**EXERCISE BRIEF**
The range to repeat runs from the line with "Where should I click to: Select" to the last line below, both ends included; give it exactly and without pictures.

**RECORDS PROVIDED**
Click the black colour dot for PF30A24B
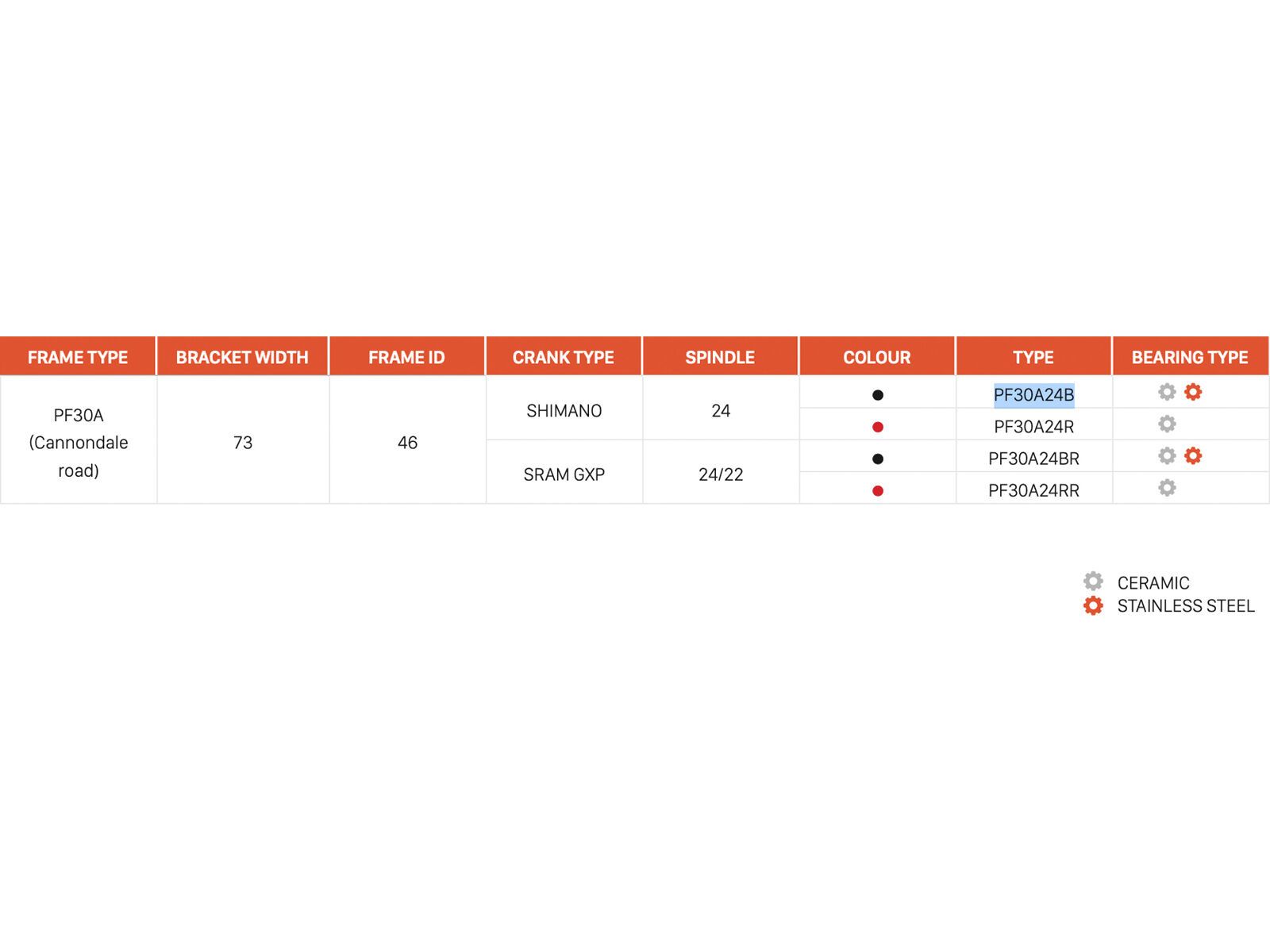 [877, 395]
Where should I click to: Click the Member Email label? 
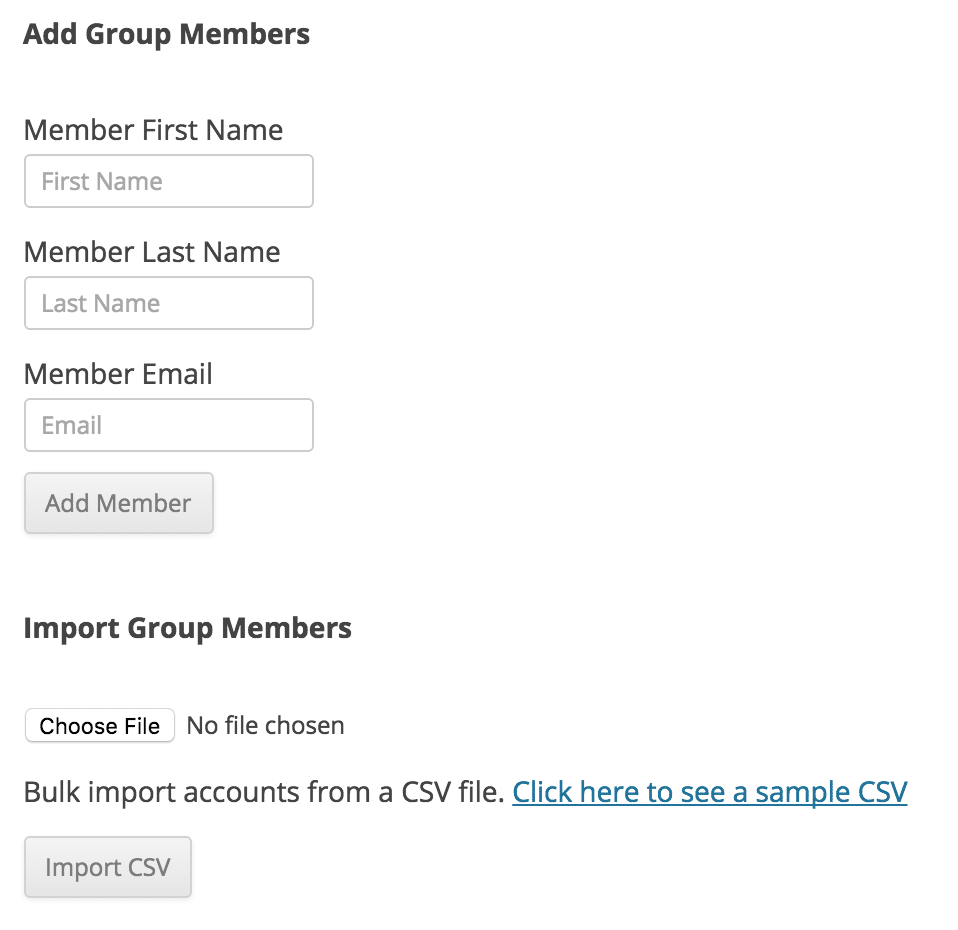tap(117, 374)
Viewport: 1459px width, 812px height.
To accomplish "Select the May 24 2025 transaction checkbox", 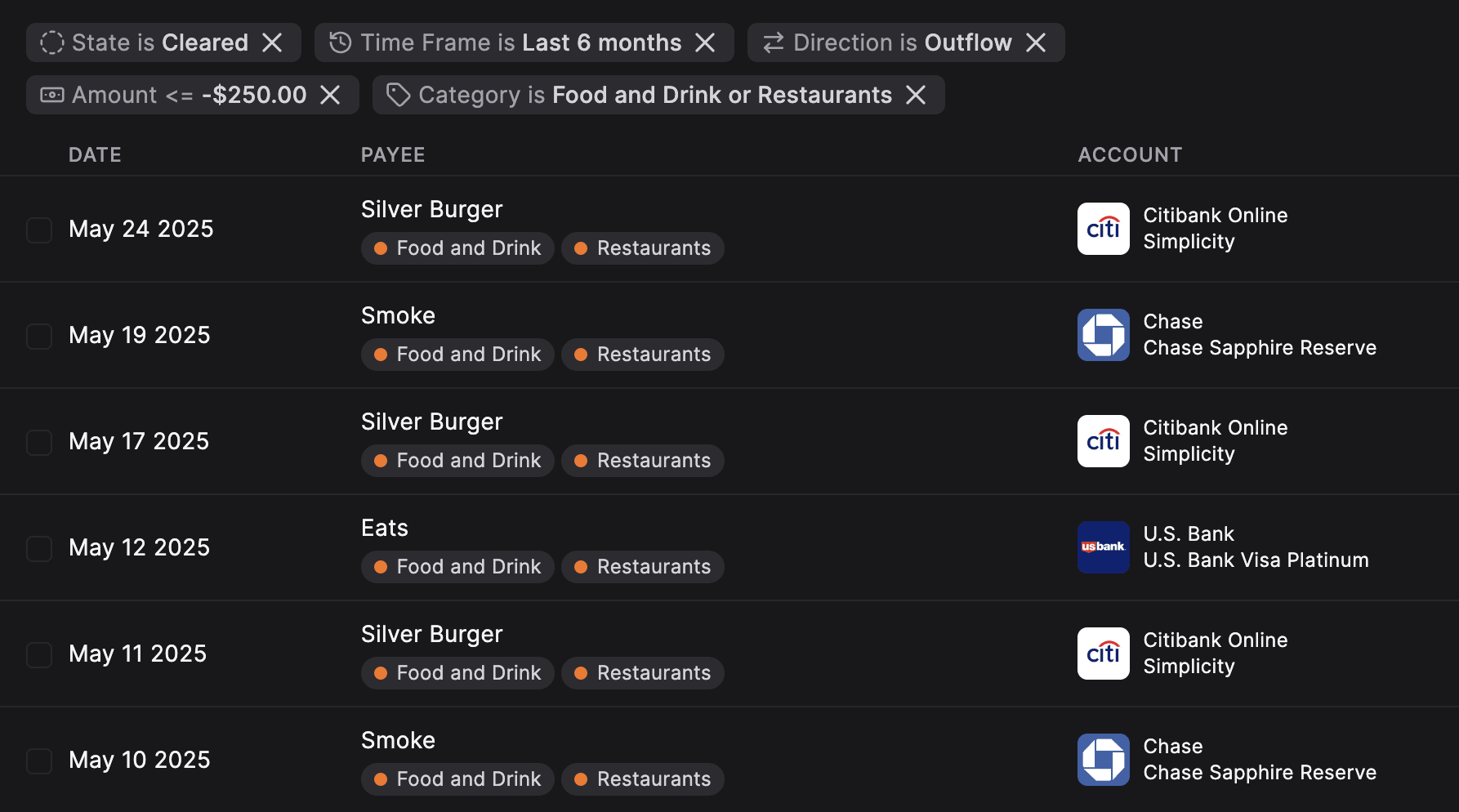I will (39, 230).
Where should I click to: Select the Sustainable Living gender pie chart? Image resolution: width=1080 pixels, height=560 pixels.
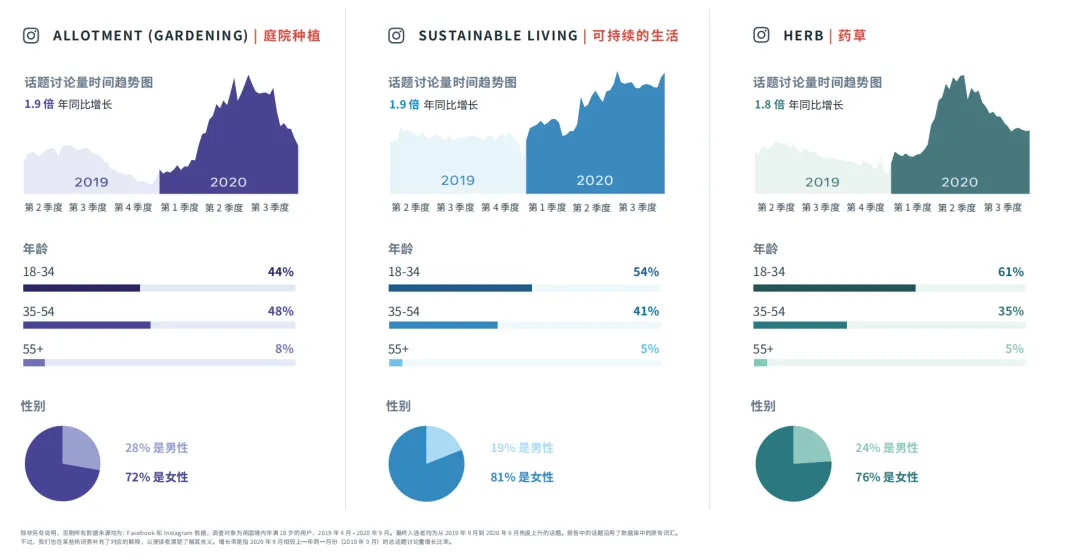click(x=426, y=464)
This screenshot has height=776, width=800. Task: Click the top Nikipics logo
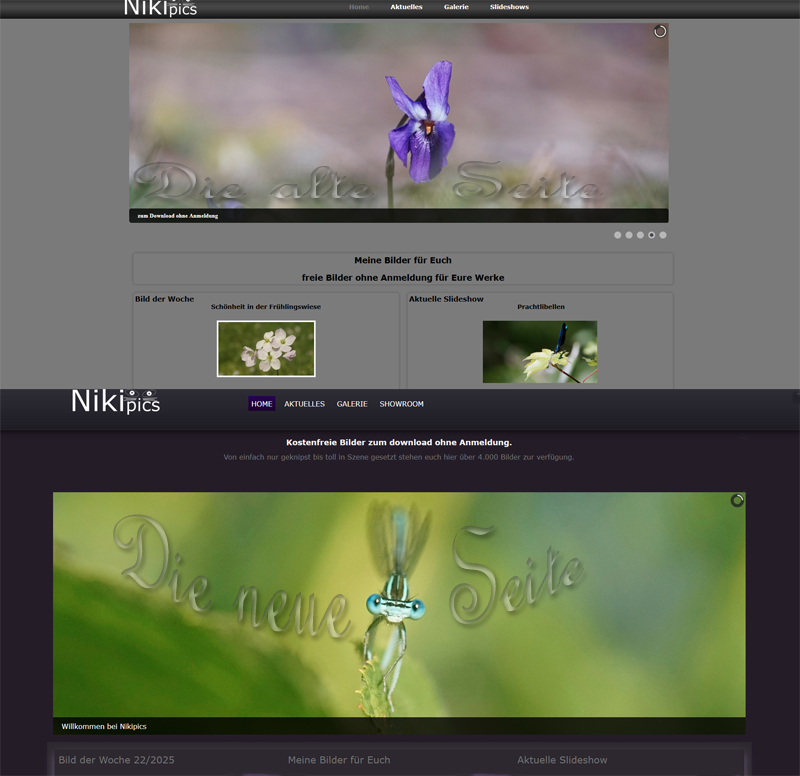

**ANSWER AREA**
Where should I click to: Select the Sustainable Living gender pie chart? Image resolution: width=1080 pixels, height=560 pixels.
click(x=426, y=464)
This screenshot has height=776, width=800. Task: Click the top Nikipics logo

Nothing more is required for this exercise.